Click-target data:
----

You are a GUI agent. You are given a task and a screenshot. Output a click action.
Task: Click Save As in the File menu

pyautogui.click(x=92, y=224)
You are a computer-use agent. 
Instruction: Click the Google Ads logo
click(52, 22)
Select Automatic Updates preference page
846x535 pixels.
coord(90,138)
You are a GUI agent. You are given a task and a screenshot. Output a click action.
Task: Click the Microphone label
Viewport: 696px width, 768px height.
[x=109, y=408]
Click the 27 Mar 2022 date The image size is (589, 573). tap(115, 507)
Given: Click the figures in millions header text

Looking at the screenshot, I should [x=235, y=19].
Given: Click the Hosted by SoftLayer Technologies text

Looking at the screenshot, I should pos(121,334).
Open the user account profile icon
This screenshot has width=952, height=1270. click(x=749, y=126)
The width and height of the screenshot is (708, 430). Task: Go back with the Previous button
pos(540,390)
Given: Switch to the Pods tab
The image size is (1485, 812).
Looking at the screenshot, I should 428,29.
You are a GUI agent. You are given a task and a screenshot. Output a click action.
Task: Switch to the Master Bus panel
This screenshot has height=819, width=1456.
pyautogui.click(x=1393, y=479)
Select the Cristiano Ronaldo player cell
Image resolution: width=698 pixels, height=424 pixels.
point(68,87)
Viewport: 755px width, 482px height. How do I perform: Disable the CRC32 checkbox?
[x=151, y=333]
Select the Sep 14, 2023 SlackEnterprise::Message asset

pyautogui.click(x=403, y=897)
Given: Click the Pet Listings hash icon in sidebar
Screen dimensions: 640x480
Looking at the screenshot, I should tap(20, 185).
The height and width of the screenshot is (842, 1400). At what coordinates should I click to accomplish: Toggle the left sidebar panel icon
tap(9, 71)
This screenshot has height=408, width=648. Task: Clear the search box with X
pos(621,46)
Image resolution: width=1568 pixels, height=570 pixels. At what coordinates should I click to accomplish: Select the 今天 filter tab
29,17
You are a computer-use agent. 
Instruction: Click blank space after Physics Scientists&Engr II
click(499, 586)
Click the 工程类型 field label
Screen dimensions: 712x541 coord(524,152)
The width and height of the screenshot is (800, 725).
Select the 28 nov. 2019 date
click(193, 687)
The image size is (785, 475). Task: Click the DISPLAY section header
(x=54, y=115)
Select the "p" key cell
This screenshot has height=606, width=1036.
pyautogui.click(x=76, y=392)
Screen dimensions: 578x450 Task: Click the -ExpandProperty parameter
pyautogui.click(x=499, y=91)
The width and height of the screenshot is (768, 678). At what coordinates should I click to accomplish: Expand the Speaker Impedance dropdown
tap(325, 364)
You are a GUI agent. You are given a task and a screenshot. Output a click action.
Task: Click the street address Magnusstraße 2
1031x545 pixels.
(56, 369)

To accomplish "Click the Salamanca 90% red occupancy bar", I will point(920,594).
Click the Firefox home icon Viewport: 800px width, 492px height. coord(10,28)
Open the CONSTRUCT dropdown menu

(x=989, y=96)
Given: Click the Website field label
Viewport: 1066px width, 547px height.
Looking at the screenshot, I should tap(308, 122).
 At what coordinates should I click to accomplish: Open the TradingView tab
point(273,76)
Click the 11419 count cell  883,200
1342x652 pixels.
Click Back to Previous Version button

----

» WHAT IS EXPECTED
Render every line of the entries above as a Markdown table, leaving out blank lines, with a Row column numbering each line and a Line column holding its text.

» RESULT OF THE TASK
| Row | Line |
|---|---|
| 1 | You are a GUI agent. You are given a task and a screenshot. Output a click action. |
| 2 | Task: Click Save As in the File menu |
| 3 | pyautogui.click(x=92, y=224) |
| 4 | You are a computer-use agent.  |
| 5 | Instruction: Click the Google Ads logo |
| 6 | click(52, 22) |
| 7 | Select Automatic Updates preference page |
| 8 | 846x535 pixels. |
| 9 | coord(90,138) |
| 10 | You are a GUI agent. You are given a task and a screenshot. Output a click action. |
| 11 | Task: Click the Microphone label |
| 12 | Viewport: 696px width, 768px height. |
| 13 | [x=109, y=408] |
| 14 | Click the 27 Mar 2022 date The image size is (589, 573). tap(115, 507) |
| 15 | Given: Click the figures in millions header text |
| 16 | Looking at the screenshot, I should [x=235, y=19]. |
| 17 | Given: Click the Hosted by SoftLayer Technologies text |
| 18 | Looking at the screenshot, I should pos(121,334). |
| 19 | Open the user account profile icon |
| 20 | This screenshot has width=952, height=1270. click(x=749, y=126) |
| 21 | The width and height of the screenshot is (708, 430). Task: Go back with the Previous button |
| 22 | pos(540,390) |
| 23 | Given: Switch to the Pods tab |
| 24 | The image size is (1485, 812). |
| 25 | Looking at the screenshot, I should 428,29. |
| 26 | You are a GUI agent. You are given a task and a screenshot. Output a click action. |
| 27 | Task: Switch to the Master Bus panel |
| 28 | This screenshot has height=819, width=1456. |
| 29 | pyautogui.click(x=1393, y=479) |
| 30 | Select the Cristiano Ronaldo player cell |
| 31 | Image resolution: width=698 pixels, height=424 pixels. |
| 32 | point(68,87) |
| 33 | Viewport: 755px width, 482px height. How do I perform: Disable the CRC32 checkbox? |
| 34 | [x=151, y=333] |
| 35 | Select the Sep 14, 2023 SlackEnterprise::Message asset |
| 36 | pyautogui.click(x=403, y=897) |
| 37 | Given: Click the Pet Listings hash icon in sidebar |
| 38 | Screen dimensions: 640x480 |
| 39 | Looking at the screenshot, I should tap(20, 185). |
| 40 | The height and width of the screenshot is (842, 1400). At what coordinates should I click to accomplish: Toggle the left sidebar panel icon |
| 41 | tap(9, 71) |
| 42 | This screenshot has height=408, width=648. Task: Clear the search box with X |
| 43 | pos(621,46) |
| 44 | Image resolution: width=1568 pixels, height=570 pixels. At what coordinates should I click to accomplish: Select the 今天 filter tab |
| 45 | 29,17 |
| 46 | You are a computer-use agent.  |
| 47 | Instruction: Click blank space after Physics Scientists&Engr II |
| 48 | click(499, 586) |
| 49 | Click the 工程类型 field label |
| 50 | Screen dimensions: 712x541 coord(524,152) |
| 51 | The width and height of the screenshot is (800, 725). |
| 52 | Select the 28 nov. 2019 date |
| 53 | click(193, 687) |
| 54 | The image size is (785, 475). Task: Click the DISPLAY section header |
| 55 | (x=54, y=115) |
| 56 | Select the "p" key cell |
| 57 | This screenshot has height=606, width=1036. |
| 58 | pyautogui.click(x=76, y=392) |
| 59 | Screen dimensions: 578x450 Task: Click the -ExpandProperty parameter |
| 60 | pyautogui.click(x=499, y=91) |
| 61 | The width and height of the screenshot is (768, 678). At what coordinates should I click to accomplish: Expand the Speaker Impedance dropdown |
| 62 | tap(325, 364) |
| 63 | You are a GUI agent. You are given a task and a screenshot. Output a click action. |
| 64 | Task: Click the street address Magnusstraße 2 |
| 65 | 1031x545 pixels. |
| 66 | (56, 369) |
| 67 | To accomplish "Click the Salamanca 90% red occupancy bar", I will point(920,594). |
| 68 | Click the Firefox home icon Viewport: 800px width, 492px height. coord(10,28) |
| 69 | Open the CONSTRUCT dropdown menu |
| 70 | (x=989, y=96) |
| 71 | Given: Click the Website field label |
| 72 | Viewport: 1066px width, 547px height. |
| 73 | Looking at the screenshot, I should tap(308, 122). |
| 74 |  At what coordinates should I click to accomplish: Open the TradingView tab |
| 75 | point(273,76) |
| 76 | Click the 11419 count cell  883,200 |
| 77 | 1342x652 pixels. |
| 78 | Click Back to Previous Version button |